Extracted material:
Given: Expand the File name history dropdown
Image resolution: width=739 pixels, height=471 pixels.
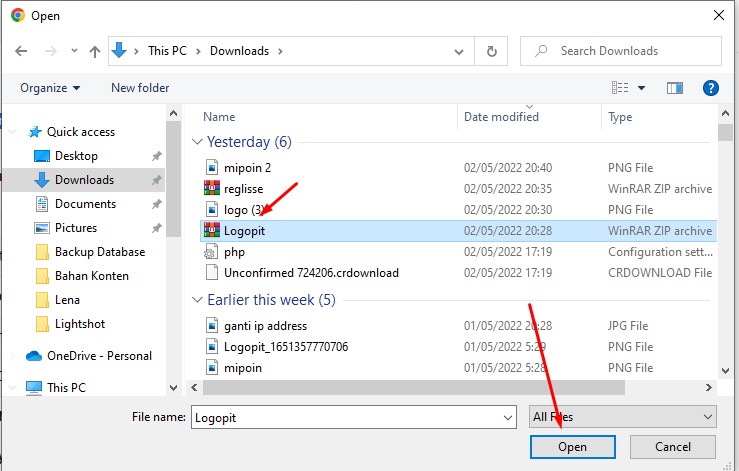Looking at the screenshot, I should coord(508,416).
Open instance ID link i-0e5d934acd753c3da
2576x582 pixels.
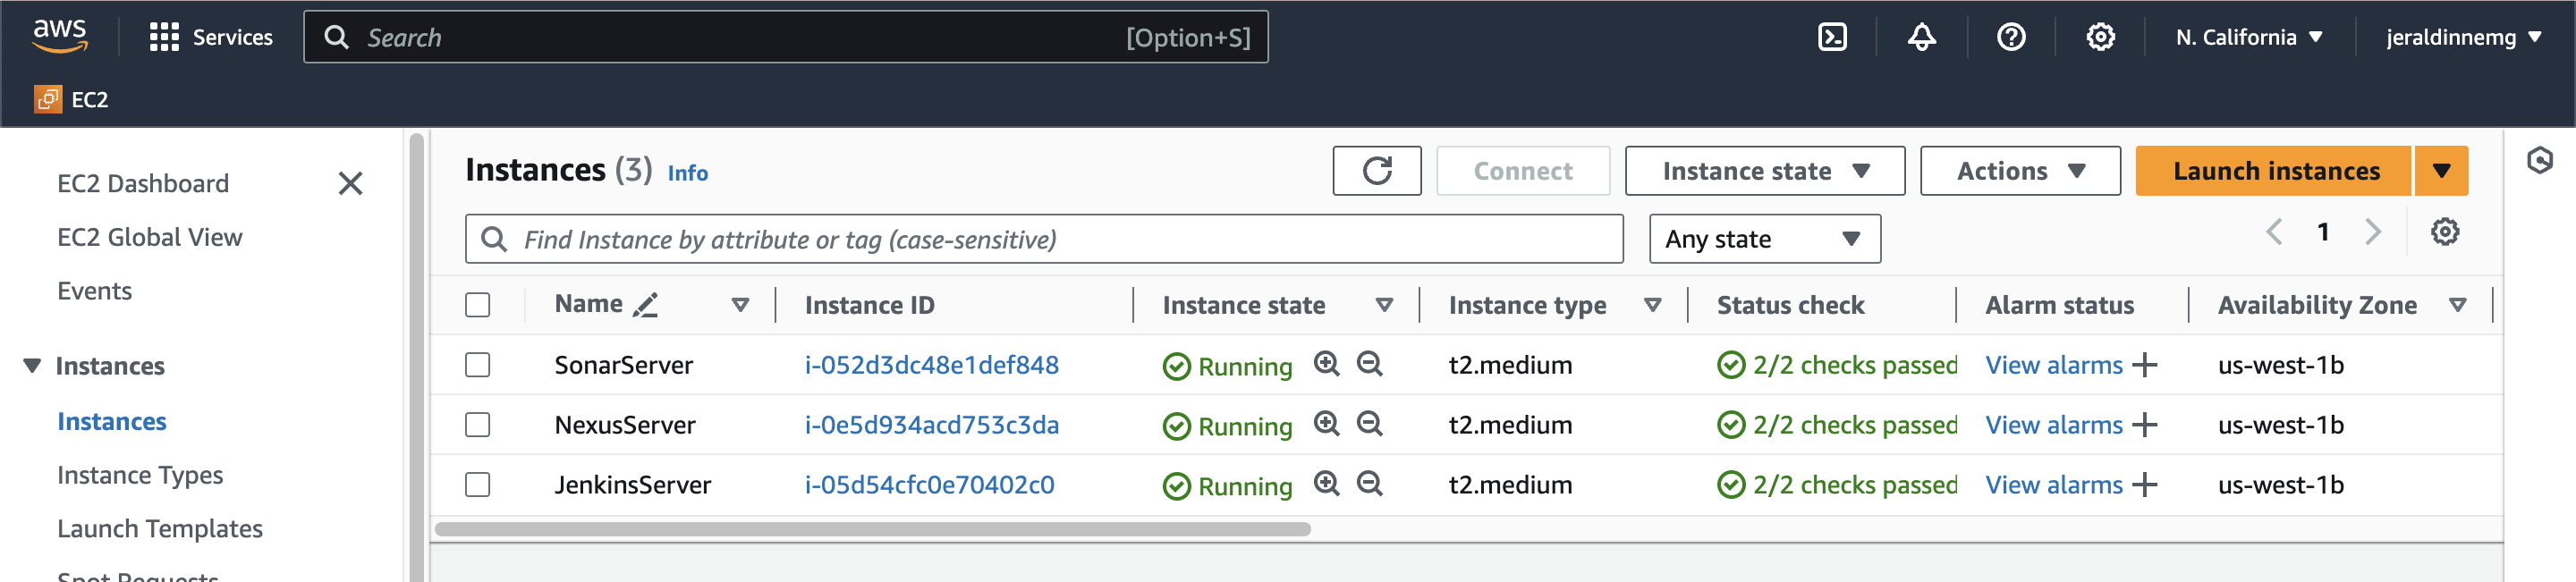point(931,425)
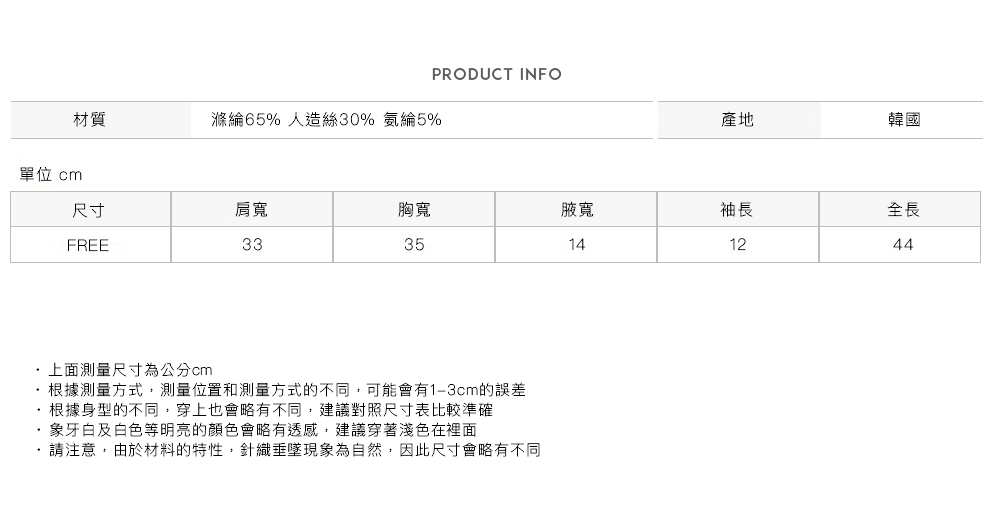Click the 滌綸65% 人造絲30% 氨綸5% material text
The height and width of the screenshot is (522, 993).
coord(327,120)
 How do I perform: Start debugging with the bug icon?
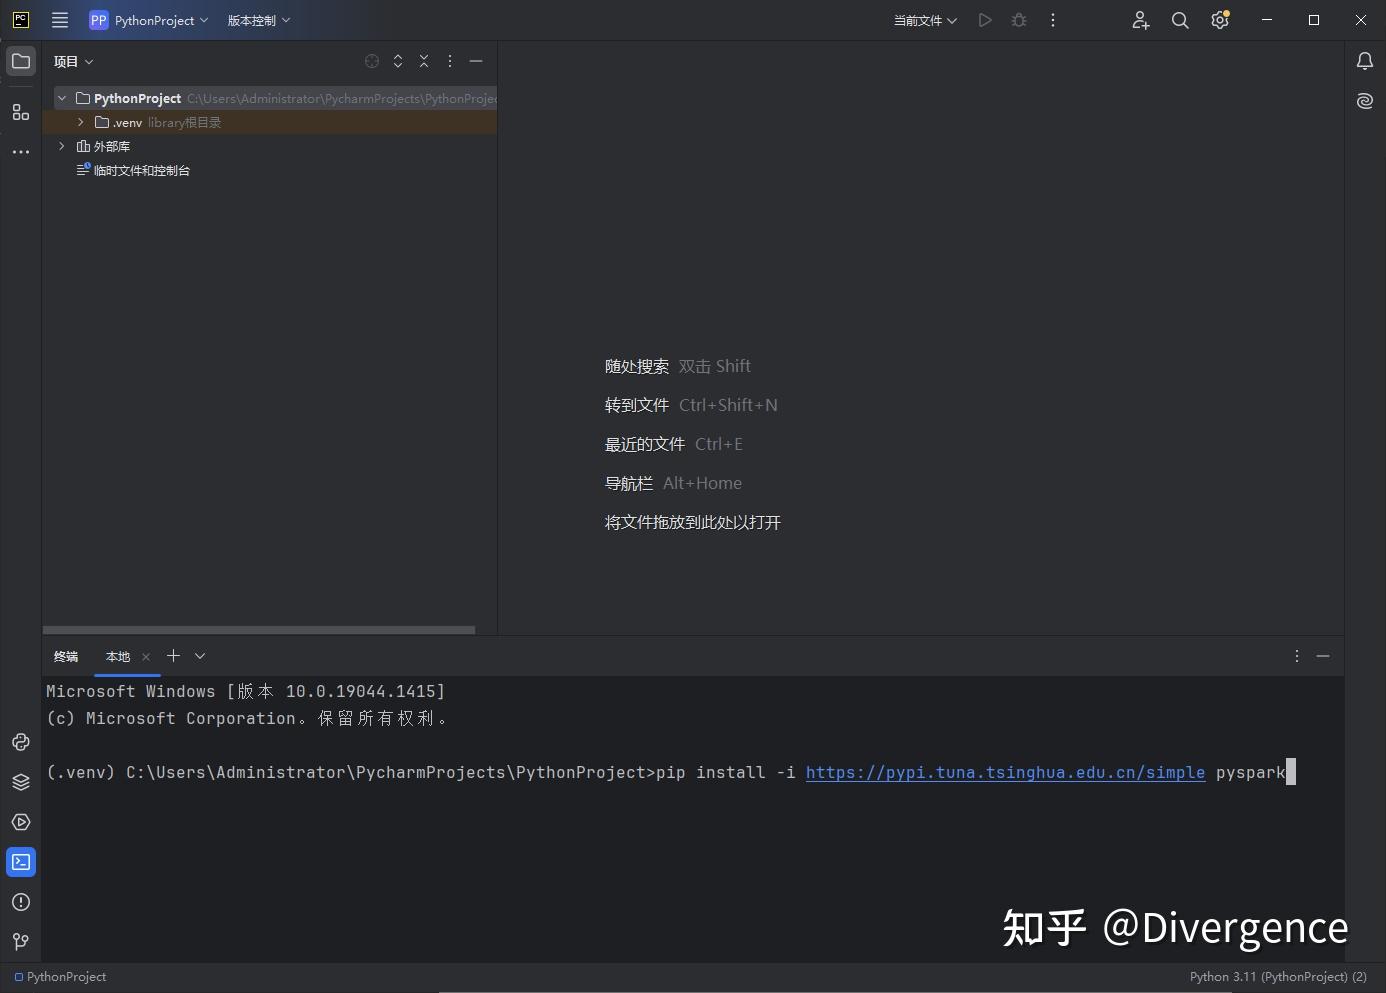click(x=1019, y=20)
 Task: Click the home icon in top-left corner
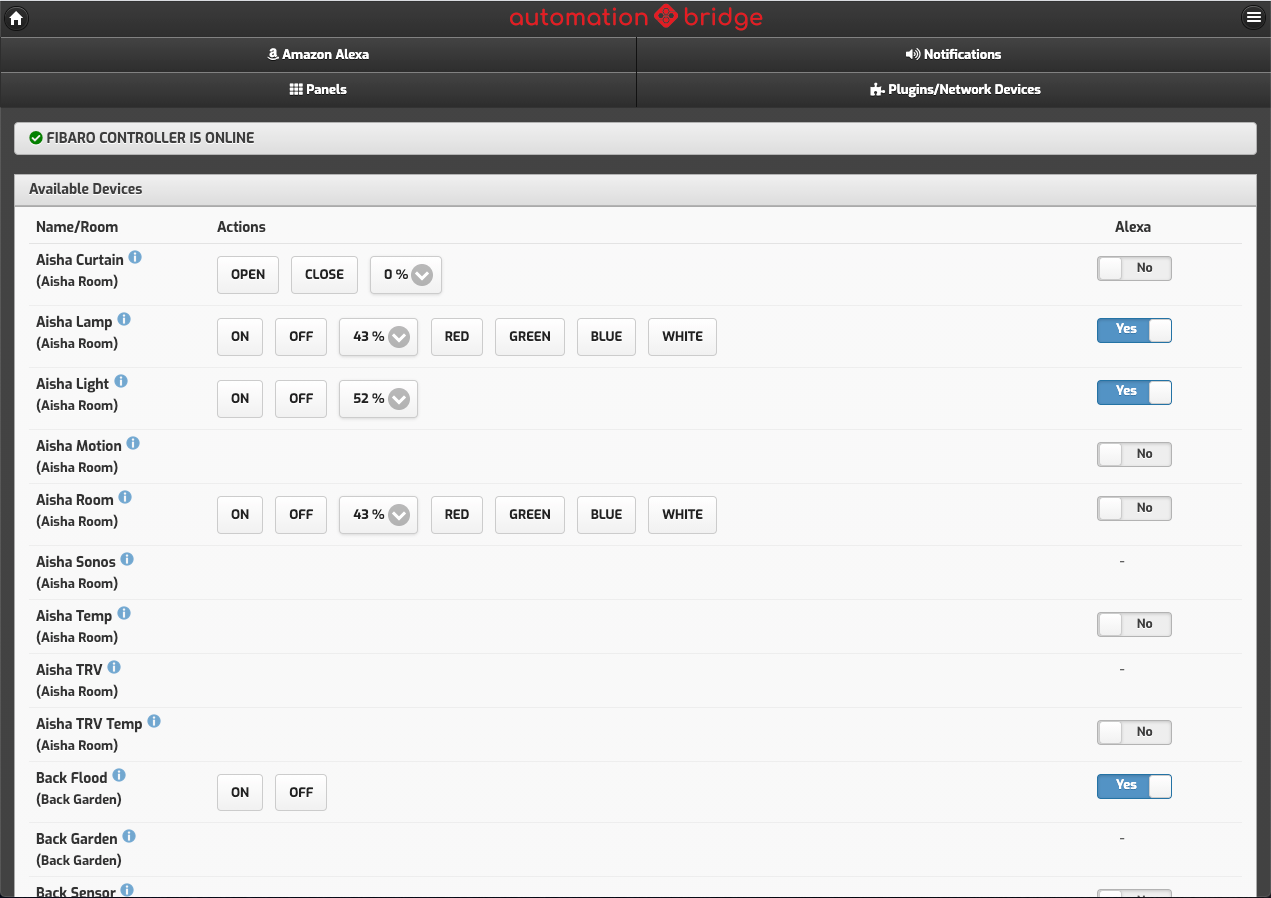(x=16, y=17)
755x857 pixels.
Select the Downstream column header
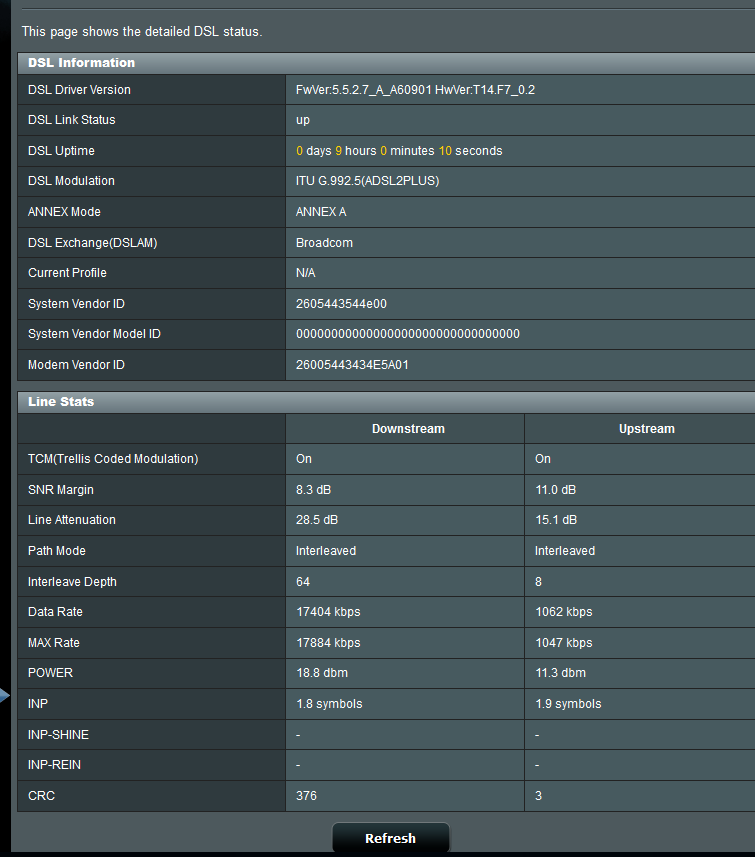(x=408, y=429)
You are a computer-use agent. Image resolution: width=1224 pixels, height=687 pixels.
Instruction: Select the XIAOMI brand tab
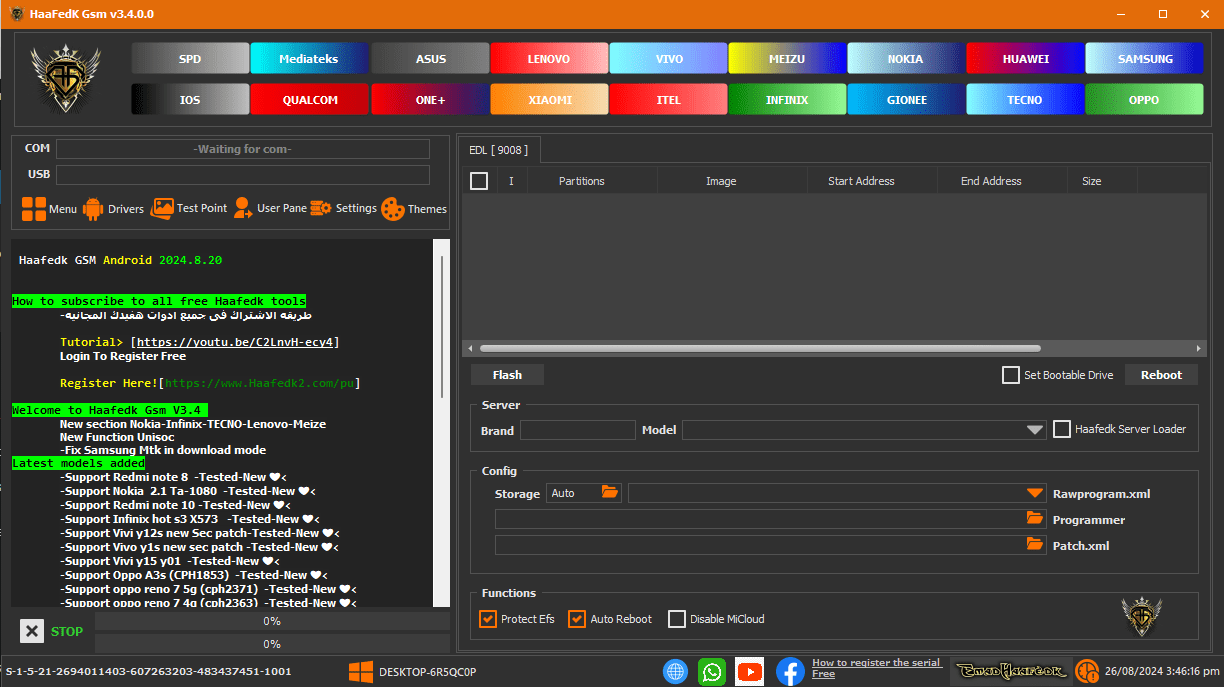coord(549,99)
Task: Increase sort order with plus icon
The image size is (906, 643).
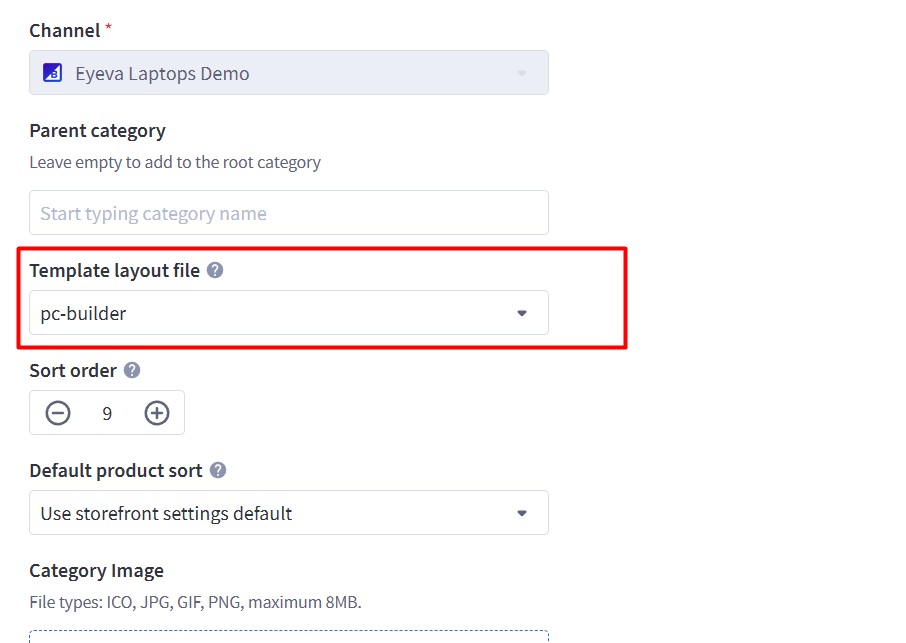Action: (x=157, y=413)
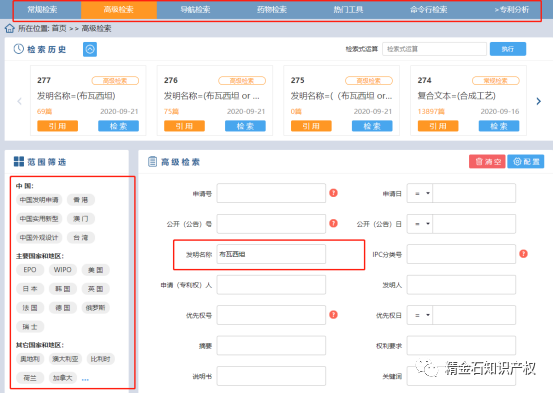Toggle the 中国发明申请 scope filter

pos(39,200)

Problem to work on:
Since only the text is wanted, repeat all the records above exactly and omit the pictures.

Answer section:
Given: Expand the File name history dropdown
Image resolution: width=739 pixels, height=471 pixels.
Looking at the screenshot, I should coord(508,416).
Open instance ID link i-0e5d934acd753c3da
2576x582 pixels.
point(931,425)
Click the 滌綸65% 人造絲30% 氨綸5% material text
The height and width of the screenshot is (522, 993).
coord(327,120)
 How do I perform: Start debugging with the bug icon?
click(x=1019, y=20)
 Task: Click the home icon in top-left corner
(x=16, y=17)
755x857 pixels.
Select the Downstream column header
(x=408, y=429)
You are a computer-use agent. Image resolution: width=1224 pixels, height=687 pixels.
Instruction: Select the XIAOMI brand tab
coord(549,99)
Task: Increase sort order with plus icon
The image size is (906, 643).
Action: (x=157, y=413)
Toggle the 中国发明申请 scope filter

pos(39,200)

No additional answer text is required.